Voici ce que rapporta à ce sujet le quotidien Le Droit, dans son édition le 17 juin 1905 :



"Juridiction Criminelle.

Cour d'Appel de Toulouse.

(Ch. des mises en accusation.)

Présidence de M. Simonet. 

Audience du 12 janvier 1905


Association religieuse. — Groupement de prêtres séculiers. — Absence de voeux et de noviciat. — Prévention d'infraction à la Loi du 1er Juillet 1901. — Relaxe. 



La loi du 1er juillet 1901 ayant intentionnellement omis de définir la congrégation, il appartient aux Tribunaux de rechercher et de décider dans chaque espèce si les inculpés avaient ou non le caractère de congréganistes. 

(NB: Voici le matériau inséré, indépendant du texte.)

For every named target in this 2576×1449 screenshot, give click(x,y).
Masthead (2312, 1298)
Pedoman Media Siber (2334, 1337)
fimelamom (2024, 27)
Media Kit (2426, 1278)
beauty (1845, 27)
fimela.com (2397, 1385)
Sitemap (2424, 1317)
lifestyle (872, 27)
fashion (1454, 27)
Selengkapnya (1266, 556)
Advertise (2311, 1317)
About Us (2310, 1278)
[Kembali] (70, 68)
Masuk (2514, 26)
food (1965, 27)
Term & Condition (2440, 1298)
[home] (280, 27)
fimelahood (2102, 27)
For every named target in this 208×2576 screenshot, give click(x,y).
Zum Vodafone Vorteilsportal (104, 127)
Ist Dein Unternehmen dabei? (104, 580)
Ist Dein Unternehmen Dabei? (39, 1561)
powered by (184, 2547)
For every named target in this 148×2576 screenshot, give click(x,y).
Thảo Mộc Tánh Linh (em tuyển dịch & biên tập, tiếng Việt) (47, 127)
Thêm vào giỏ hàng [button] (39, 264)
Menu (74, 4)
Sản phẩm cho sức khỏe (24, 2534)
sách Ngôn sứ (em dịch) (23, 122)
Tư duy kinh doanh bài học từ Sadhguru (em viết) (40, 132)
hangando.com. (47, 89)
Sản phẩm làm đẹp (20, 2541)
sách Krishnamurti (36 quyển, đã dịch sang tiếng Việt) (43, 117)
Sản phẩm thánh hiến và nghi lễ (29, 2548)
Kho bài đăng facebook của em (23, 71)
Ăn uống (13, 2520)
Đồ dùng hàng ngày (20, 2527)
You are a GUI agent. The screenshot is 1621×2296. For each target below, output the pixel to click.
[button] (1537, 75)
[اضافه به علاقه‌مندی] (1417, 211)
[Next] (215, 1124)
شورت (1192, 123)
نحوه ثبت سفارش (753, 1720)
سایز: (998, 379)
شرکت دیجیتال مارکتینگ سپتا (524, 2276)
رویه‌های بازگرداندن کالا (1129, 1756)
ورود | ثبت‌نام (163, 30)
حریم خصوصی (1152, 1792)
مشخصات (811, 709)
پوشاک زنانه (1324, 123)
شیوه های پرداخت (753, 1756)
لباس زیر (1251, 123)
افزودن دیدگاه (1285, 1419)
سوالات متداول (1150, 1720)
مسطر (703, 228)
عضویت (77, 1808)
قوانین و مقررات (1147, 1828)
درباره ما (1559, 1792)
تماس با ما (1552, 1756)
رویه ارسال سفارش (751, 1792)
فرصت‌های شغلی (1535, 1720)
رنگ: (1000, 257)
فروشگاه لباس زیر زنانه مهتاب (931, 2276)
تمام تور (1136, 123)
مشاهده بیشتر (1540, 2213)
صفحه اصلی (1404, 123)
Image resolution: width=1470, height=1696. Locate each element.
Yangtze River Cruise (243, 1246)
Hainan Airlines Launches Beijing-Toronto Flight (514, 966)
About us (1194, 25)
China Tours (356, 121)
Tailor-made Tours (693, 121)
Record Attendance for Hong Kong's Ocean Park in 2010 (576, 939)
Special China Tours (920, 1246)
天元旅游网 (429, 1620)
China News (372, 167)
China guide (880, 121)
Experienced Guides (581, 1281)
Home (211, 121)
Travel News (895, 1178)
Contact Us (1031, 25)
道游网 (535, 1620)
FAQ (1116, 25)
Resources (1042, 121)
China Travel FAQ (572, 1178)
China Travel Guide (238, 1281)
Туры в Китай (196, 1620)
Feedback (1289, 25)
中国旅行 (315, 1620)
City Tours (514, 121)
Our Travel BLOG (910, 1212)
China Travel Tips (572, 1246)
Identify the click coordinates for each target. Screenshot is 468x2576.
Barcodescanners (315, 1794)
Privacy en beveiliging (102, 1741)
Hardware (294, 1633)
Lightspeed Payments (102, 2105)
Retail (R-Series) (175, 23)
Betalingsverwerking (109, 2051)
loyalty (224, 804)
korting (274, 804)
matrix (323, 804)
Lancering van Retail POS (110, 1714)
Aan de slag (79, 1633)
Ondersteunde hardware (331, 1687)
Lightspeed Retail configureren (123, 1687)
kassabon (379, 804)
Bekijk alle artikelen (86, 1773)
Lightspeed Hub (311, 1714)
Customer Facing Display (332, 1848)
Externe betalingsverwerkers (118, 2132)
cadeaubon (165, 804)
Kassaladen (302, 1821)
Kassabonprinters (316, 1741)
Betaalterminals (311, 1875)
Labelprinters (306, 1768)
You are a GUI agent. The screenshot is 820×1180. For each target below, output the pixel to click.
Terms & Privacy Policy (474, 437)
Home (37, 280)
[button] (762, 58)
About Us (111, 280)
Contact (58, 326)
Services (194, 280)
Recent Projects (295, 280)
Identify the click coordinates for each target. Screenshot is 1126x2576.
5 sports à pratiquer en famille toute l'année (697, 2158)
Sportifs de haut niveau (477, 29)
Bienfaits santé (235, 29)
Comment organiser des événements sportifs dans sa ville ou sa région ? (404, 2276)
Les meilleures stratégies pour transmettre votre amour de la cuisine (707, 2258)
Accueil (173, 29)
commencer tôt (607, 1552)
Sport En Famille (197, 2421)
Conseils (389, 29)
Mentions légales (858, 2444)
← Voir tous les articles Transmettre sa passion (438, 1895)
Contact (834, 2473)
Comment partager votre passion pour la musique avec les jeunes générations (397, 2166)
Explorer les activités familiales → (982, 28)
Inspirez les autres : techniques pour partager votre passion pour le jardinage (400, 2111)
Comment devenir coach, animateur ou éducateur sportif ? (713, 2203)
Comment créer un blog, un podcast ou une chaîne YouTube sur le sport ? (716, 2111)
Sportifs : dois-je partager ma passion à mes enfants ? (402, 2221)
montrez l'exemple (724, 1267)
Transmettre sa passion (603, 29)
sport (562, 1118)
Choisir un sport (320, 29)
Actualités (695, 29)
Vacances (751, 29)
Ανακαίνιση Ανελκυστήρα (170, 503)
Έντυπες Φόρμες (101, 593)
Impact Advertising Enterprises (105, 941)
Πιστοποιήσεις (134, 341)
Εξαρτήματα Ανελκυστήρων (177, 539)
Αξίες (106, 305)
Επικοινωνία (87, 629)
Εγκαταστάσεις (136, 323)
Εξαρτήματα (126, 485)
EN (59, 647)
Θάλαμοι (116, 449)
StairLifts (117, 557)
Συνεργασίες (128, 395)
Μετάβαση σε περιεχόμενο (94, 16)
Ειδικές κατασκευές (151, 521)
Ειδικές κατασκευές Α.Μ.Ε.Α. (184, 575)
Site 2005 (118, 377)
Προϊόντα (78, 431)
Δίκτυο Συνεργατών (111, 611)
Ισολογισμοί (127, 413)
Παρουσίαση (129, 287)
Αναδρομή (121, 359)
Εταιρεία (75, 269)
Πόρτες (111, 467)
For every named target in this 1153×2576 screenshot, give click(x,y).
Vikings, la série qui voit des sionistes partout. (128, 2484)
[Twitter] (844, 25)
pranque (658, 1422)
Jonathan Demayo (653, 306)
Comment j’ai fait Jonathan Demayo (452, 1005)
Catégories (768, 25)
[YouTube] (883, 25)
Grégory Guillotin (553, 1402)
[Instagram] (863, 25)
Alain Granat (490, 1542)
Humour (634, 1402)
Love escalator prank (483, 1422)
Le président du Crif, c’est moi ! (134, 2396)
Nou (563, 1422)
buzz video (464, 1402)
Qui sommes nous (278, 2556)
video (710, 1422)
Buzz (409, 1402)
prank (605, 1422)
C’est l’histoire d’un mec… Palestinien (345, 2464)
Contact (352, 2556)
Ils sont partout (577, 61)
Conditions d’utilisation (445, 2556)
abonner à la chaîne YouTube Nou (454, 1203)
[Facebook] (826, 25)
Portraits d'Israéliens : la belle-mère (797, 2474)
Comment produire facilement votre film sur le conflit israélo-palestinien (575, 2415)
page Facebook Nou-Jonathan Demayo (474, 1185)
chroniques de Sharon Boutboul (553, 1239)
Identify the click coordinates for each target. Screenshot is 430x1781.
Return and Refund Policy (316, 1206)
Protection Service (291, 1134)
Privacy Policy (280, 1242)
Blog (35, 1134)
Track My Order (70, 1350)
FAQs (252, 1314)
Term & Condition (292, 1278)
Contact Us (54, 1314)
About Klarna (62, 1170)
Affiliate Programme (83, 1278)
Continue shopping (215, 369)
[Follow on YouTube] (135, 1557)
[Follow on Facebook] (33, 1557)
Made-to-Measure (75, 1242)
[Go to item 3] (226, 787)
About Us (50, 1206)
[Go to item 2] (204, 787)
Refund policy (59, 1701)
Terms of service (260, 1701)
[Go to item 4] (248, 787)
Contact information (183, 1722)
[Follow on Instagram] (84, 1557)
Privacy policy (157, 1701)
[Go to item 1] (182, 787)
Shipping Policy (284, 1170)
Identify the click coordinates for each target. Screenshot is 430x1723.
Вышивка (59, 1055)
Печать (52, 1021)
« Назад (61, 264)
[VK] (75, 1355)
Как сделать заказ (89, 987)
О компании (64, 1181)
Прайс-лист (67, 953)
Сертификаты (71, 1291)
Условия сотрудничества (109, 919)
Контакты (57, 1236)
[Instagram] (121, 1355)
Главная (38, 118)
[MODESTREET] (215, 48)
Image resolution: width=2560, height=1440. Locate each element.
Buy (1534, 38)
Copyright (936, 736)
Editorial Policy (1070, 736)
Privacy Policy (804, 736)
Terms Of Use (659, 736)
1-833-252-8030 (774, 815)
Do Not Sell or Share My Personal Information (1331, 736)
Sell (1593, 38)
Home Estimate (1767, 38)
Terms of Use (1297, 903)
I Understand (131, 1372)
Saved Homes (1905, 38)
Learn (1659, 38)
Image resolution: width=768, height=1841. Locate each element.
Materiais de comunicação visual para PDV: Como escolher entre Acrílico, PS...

Lorsqu'il est constaté, en fait, que des prêtres vivant en commun ne font pas de vœux, sont dépourvus de noviciat, ne se recrutent pas eux-mêmes, mais sont admis par la seule volonté de l'évêque, gardent leur fortune personnelle et passent à leur gré et à la volonté de l'évêque dans des cures paroissiales... il résulte de ces constatations que ces prêtres constituent, non une congrégation religieuse, mais un simple groupement de prêtres séculiers. 


Dès lors, ils ne tombent pas sous l'application des pénalités de la loi du 1er juillet 1901.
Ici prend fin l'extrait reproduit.